### WHAT TO WORK ON
Please copy out the records below word for word, from their first line through the line holding "(x=965, y=308)", inclusive.

• • • • • • •

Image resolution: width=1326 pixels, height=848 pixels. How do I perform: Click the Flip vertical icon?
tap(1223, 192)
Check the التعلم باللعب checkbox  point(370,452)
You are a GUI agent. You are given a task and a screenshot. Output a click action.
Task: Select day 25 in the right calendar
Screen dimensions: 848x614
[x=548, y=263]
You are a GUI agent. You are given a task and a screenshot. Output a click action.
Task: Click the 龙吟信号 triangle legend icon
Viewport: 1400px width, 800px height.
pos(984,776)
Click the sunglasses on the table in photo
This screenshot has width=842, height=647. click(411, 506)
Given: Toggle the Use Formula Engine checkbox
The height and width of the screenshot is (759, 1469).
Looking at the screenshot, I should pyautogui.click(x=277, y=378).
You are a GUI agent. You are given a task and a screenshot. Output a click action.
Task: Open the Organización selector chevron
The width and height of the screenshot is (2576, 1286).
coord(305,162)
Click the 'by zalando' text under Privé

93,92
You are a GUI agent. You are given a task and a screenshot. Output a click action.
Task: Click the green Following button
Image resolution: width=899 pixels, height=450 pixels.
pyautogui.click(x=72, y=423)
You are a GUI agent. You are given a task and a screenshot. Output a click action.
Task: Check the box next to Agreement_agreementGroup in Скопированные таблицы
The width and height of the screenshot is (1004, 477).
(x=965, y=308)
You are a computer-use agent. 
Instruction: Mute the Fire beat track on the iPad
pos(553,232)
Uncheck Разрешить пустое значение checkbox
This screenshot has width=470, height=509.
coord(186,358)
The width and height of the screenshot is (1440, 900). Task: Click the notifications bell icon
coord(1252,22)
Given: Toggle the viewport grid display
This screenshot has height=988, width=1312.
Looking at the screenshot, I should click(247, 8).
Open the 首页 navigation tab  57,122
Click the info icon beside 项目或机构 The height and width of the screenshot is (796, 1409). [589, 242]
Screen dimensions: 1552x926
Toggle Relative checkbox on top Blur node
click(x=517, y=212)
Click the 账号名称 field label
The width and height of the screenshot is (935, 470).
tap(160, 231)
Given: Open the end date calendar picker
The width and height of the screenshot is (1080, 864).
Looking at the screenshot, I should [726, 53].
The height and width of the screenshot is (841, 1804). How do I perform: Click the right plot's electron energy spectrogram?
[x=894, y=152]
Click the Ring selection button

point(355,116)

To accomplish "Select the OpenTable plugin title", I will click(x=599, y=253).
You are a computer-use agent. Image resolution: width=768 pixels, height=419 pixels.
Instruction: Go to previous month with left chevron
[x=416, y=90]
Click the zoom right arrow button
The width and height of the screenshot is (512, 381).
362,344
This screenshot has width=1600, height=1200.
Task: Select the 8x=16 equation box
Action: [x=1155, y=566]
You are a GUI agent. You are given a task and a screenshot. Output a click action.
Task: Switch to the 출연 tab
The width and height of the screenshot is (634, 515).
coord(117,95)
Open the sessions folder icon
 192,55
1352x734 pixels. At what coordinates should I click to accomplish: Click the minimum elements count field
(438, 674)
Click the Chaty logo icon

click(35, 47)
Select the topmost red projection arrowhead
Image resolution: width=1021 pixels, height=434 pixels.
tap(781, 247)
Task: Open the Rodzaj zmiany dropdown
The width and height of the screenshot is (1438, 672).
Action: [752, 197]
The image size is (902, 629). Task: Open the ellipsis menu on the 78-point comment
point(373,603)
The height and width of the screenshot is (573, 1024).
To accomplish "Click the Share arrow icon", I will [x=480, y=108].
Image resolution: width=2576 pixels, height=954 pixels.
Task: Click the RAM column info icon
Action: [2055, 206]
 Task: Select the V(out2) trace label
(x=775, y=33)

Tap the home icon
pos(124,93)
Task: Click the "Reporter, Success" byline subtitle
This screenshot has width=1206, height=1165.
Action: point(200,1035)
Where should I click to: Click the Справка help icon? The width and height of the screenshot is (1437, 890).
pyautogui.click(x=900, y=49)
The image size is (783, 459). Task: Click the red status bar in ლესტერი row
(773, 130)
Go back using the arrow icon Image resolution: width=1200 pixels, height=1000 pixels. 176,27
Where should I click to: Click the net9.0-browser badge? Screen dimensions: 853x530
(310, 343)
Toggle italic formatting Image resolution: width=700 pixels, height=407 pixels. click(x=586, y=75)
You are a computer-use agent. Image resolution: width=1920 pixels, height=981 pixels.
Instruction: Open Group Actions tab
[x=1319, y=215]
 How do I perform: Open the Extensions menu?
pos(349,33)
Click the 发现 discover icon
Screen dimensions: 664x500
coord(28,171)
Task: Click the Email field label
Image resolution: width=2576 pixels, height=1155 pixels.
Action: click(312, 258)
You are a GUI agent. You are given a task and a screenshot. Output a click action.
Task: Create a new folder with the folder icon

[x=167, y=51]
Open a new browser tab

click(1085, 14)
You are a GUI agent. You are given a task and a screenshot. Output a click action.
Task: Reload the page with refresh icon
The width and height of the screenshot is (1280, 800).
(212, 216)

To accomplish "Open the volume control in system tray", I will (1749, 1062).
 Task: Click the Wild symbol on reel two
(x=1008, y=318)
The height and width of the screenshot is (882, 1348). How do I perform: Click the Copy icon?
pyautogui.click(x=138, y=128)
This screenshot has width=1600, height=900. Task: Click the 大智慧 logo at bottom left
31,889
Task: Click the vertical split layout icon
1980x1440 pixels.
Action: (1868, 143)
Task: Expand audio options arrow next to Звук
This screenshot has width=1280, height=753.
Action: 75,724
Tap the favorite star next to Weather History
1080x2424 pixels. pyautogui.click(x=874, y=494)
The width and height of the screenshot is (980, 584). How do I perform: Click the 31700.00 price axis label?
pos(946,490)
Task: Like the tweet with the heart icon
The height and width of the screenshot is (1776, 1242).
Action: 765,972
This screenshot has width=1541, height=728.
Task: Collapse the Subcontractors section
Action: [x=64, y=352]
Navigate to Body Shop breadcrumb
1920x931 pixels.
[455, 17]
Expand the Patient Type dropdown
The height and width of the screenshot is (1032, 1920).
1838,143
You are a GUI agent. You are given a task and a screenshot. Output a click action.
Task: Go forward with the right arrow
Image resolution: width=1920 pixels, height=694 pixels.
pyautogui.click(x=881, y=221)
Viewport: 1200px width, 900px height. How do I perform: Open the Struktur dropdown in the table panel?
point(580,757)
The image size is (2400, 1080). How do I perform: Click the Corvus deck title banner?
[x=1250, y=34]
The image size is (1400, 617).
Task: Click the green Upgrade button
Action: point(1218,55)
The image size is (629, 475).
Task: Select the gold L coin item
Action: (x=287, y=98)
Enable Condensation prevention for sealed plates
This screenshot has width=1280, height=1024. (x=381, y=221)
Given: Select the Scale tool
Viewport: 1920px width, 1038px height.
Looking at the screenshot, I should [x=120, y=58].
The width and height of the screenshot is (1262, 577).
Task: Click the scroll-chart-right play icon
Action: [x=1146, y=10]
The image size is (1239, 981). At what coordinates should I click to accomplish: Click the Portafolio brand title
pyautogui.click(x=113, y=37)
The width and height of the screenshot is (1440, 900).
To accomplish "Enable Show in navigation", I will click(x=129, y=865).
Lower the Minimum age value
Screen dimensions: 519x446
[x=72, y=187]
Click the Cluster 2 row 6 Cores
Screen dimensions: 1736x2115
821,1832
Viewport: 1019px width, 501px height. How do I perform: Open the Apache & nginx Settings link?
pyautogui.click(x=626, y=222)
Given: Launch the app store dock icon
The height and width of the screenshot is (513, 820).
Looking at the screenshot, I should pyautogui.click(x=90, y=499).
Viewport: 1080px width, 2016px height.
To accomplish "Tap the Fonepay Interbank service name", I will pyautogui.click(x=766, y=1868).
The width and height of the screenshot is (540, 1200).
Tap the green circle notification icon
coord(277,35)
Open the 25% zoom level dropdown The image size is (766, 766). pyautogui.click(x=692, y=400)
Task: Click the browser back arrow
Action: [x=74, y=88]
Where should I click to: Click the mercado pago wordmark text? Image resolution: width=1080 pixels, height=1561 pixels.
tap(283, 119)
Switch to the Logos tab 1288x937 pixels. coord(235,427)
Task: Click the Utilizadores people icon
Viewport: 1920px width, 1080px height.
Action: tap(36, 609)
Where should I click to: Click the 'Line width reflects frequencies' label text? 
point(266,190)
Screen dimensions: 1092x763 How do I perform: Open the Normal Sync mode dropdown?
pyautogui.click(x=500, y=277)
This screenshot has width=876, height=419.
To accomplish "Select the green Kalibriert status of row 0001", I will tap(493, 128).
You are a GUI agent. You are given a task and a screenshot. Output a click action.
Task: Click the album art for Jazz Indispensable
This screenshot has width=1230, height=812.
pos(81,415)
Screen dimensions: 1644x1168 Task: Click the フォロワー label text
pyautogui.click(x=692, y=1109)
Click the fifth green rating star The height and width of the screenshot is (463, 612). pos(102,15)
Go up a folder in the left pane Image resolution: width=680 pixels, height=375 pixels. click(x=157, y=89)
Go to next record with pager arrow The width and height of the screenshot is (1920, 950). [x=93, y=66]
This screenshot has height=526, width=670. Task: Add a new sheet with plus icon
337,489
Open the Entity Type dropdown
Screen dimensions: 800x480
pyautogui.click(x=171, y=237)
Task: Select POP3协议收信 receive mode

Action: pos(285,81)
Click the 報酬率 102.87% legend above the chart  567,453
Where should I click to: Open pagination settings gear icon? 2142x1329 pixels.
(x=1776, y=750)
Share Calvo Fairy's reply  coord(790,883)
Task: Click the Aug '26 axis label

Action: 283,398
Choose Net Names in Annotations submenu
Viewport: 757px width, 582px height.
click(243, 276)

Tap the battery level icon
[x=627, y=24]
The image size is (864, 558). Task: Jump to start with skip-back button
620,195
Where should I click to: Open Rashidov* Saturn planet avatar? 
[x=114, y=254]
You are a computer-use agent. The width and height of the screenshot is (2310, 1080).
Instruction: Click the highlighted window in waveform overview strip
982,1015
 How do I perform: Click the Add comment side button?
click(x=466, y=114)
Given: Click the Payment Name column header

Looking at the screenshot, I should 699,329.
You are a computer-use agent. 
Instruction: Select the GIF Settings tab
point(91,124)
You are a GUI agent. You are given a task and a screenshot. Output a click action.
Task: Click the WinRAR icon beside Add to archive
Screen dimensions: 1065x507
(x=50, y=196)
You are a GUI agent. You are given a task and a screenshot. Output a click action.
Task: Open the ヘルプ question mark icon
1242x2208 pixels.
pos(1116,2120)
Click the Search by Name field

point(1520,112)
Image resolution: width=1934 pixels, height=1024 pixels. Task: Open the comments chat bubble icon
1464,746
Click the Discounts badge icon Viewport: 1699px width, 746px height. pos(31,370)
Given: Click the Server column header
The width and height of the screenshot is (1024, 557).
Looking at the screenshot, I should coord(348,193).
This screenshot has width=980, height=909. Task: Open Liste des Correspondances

• • • • • • •

### THE RESULT
Image resolution: width=1326 pixels, height=848 pixels. How do I perform: Click the Flip vertical icon?
tap(1223, 192)
Check the التعلم باللعب checkbox  point(370,452)
You are a GUI agent. You are given a task and a screenshot. Output a click action.
Task: Select day 25 in the right calendar
Screen dimensions: 848x614
[x=548, y=263]
You are a GUI agent. You are given a task and a screenshot. Output a click action.
Task: Click the 龙吟信号 triangle legend icon
Viewport: 1400px width, 800px height.
pos(984,776)
Click the sunglasses on the table in photo
This screenshot has width=842, height=647. click(411, 506)
Given: Toggle the Use Formula Engine checkbox
The height and width of the screenshot is (759, 1469).
Looking at the screenshot, I should pyautogui.click(x=277, y=378).
You are a GUI agent. You are given a task and a screenshot. Output a click action.
Task: Open the Organización selector chevron
The width and height of the screenshot is (2576, 1286).
coord(305,162)
Click the 'by zalando' text under Privé

93,92
You are a GUI agent. You are given a task and a screenshot. Output a click action.
Task: Click the green Following button
Image resolution: width=899 pixels, height=450 pixels.
pyautogui.click(x=72, y=423)
You are a GUI agent. You are given a task and a screenshot. Output a click action.
Task: Check the box next to Agreement_agreementGroup in Скопированные таблицы
The width and height of the screenshot is (1004, 477).
(x=965, y=308)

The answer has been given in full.